Высокий и худой, он был одет в серые брюки и в самую странную блузу, которую Димити когда-либо видела, – длинную и свободную, через открытый ворот необычного одеяния виднелась заросшая волосами грудь. Блуза напоминала халат доярки, но была сшита из более грубой и толстой ткани, похожей на льняную. Его волосы, темные, с медным отливом, были густые и волнистые. Расчесанные на прямой пробор, они прикрывали уши, а сзади доставали до ворота.

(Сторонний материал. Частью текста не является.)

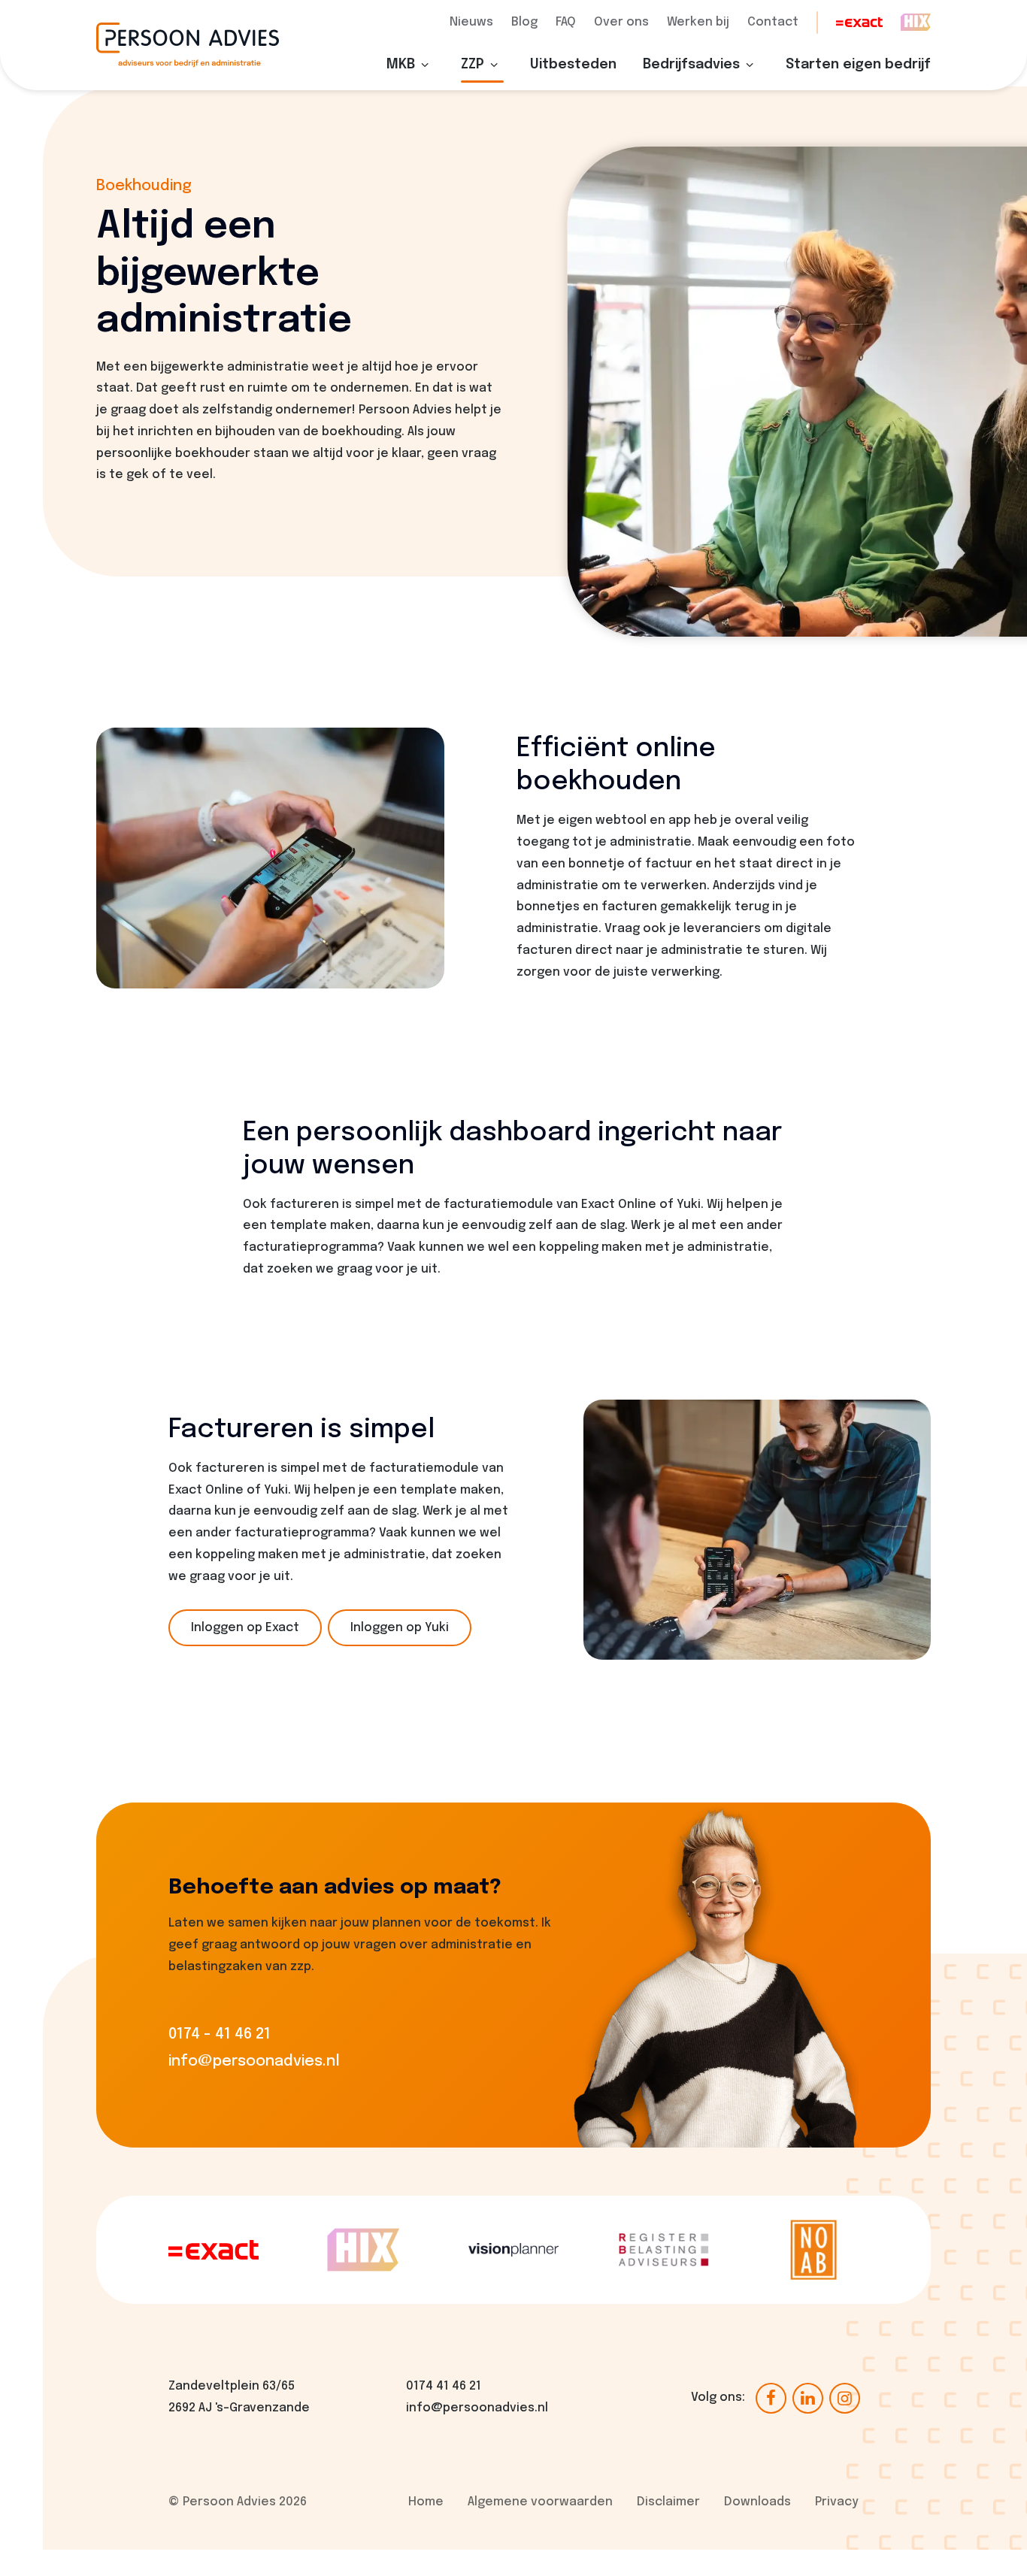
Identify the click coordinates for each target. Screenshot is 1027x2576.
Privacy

Димити сразу же перестала хлопать, сделала несколько шагов назад и потупилась, как бы желая защититься. Она ожидала, что человек на нее закричит и велит убираться прочь. Бедняжка так привыкла к подобному обращению, что, когда подняла на него взгляд, ее глаза горели от злости. Мужчина слегка отпрянул, а потом улыбнулся:
– Кто это, Делфина?
– Это Мици. Она живет… неподалеку. А это мой папа, – проговорила Делфина, схватив Димити за руку и подведя ближе к отцу.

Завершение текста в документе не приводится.